# Style Guide

This document is the authoritative reference for code style, naming, type annotations, import patterns, and design principles in DataDesigner. It is extracted from the project's coding standards and enforced by `ruff` (>=0.14.10).

For architectural invariants and project identity, see [AGENTS.md](AGENTS.md).
For development workflow and testing, see [DEVELOPMENT.md](DEVELOPMENT.md).

---

## General Formatting

- **Line length**: Maximum 120 characters per line
- **Quote style**: Always use double quotes (`"`) for strings
- **Indentation**: Use 4 spaces (never tabs)
- **String formatting**: Prefer f-strings. Avoid `.format()` and `%` formatting.
- **Target version**: Python 3.10+

## License Headers

All Python files must include the NVIDIA SPDX license header:

```python
# SPDX-FileCopyrightText: Copyright (c) 2026 NVIDIA CORPORATION & AFFILIATES. All rights reserved.
# SPDX-License-Identifier: Apache-2.0
```

Use `make update-license-headers` to add headers to all files automatically.

## Future Annotations

Include `from __future__ import annotations` at the top of every Python source file (after the license header) for deferred type evaluation.

## Comments

Only insert comments when code is especially important to understand. For basic code blocks, comments aren't necessary. We want readable code without vacuous comments.

## Docstrings

Use **Google style** docstrings (`Args:`, `Returns:`, `Raises:`).

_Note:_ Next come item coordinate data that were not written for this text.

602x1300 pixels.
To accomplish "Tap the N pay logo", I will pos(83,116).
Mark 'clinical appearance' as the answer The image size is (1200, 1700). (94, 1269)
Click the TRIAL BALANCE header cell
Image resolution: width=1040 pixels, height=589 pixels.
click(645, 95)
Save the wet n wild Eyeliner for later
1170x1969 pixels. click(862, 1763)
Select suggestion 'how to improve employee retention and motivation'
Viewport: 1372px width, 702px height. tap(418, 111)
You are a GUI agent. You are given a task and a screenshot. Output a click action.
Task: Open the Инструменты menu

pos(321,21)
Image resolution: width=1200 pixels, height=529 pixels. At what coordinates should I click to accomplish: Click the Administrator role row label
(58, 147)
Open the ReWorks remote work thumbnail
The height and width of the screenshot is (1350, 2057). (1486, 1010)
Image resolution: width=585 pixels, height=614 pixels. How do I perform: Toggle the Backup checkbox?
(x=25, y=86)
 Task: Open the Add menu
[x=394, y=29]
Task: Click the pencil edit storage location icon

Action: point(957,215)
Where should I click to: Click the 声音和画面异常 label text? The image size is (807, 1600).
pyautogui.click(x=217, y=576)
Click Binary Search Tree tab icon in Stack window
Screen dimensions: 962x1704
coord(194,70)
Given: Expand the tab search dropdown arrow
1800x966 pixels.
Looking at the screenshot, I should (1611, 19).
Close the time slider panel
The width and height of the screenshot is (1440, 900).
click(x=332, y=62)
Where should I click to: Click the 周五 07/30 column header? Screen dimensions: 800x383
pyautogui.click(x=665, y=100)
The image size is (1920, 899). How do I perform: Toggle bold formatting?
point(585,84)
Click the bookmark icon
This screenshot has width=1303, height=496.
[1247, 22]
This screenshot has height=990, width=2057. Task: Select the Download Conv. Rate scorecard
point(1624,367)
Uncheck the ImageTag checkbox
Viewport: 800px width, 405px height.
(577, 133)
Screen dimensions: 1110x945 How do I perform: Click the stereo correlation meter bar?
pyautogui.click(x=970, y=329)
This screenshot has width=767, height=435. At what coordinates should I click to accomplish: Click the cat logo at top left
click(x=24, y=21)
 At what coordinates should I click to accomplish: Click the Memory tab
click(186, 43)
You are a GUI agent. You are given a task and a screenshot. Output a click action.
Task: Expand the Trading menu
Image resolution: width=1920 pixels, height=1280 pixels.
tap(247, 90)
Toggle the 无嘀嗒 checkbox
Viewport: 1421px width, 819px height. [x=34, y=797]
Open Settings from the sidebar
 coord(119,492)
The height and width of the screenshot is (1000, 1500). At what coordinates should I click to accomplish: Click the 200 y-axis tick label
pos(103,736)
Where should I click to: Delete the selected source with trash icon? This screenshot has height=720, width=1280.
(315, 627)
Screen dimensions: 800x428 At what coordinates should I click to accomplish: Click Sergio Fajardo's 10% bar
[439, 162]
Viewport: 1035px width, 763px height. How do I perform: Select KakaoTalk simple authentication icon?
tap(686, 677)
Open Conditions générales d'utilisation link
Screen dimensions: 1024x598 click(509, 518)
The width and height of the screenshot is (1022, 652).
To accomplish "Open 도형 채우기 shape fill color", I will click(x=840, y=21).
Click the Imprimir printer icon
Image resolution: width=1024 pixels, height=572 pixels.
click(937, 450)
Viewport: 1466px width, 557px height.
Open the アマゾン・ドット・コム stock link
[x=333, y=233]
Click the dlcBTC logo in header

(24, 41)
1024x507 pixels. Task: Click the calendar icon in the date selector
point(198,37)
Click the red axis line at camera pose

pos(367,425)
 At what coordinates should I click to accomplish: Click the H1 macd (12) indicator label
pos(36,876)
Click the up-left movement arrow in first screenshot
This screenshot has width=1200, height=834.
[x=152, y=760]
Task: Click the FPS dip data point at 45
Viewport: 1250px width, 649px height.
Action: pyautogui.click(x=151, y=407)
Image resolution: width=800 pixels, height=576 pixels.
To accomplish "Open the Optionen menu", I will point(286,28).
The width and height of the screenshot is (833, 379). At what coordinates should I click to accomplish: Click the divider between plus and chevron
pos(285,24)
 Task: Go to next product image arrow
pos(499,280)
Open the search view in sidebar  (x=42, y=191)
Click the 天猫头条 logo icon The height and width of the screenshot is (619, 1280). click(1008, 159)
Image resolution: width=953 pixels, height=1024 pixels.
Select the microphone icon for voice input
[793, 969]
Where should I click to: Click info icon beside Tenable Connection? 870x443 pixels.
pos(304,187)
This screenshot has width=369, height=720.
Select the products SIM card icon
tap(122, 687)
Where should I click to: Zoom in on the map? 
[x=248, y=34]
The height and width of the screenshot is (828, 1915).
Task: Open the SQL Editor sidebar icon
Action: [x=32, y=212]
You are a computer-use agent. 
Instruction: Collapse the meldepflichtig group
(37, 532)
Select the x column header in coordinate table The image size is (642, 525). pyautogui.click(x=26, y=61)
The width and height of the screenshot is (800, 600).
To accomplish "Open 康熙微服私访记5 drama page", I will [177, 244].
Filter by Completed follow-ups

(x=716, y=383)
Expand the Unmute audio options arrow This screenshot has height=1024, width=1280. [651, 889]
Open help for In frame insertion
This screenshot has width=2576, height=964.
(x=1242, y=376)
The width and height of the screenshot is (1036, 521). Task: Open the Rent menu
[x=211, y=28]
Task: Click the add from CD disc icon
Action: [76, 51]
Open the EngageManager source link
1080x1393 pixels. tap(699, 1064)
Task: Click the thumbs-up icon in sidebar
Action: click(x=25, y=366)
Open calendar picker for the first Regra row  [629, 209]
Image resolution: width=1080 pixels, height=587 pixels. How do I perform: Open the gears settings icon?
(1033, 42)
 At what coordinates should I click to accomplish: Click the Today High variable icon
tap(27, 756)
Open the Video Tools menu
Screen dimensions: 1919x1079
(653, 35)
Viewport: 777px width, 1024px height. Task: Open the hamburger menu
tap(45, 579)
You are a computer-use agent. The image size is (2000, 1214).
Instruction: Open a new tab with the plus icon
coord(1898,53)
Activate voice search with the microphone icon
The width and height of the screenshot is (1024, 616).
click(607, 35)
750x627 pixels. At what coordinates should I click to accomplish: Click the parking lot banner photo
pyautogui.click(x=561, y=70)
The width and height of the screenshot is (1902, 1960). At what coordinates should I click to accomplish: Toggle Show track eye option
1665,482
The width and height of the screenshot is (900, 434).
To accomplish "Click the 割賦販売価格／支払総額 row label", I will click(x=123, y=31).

- **Public API classes and functions** get docstrings. Use a one-liner for simple functions; add Google sections for anything with non-obvious parameters or behavior.
- **Private helpers** (`_`-prefixed) don't need docstrings unless the logic is non-obvious.
- **Don't restate the signature** — the docstring should explain *why* or *what*, not repeat the parameter names and types that are already in the annotation.
- **Pydantic config classes** use `Attributes:` and `Inherited Attributes:` sections to document fields.
- **Module docstrings** are optional — use a one-liner after the license header when the module's purpose isn't obvious from its name.

```python
# Good - Google style with sections
def compile_config(config: DataDesignerConfig, provider: ResourceProvider) -> DataDesignerConfig:
    """Compile a raw config into an executable form.

    Resolves seed columns, adds internal IDs, and validates the result.

    Args:
        config: The user-provided configuration to compile.
        provider: Resource provider for seed dataset resolution.

    Returns:
        The compiled configuration ready for execution.

    Raises:
        ConfigValidationError: If the configuration is invalid after compilation.
    """

# Good - one-liner for simple functions
def get_column_names(config: DataDesignerConfig) -> list[str]:
    """Return the names of all columns in the config."""

# Bad - restates the signature
def get_column_names(config: DataDesignerConfig) -> list[str]:
    """Get column names from a DataDesignerConfig and return them as a list of strings."""
```

---

## Type Annotations

Type annotations are REQUIRED for all code in this project. This is strictly enforced for code quality and maintainability. Modern type syntax is enforced by ruff rules `UP006`, `UP007`, and `UP045`.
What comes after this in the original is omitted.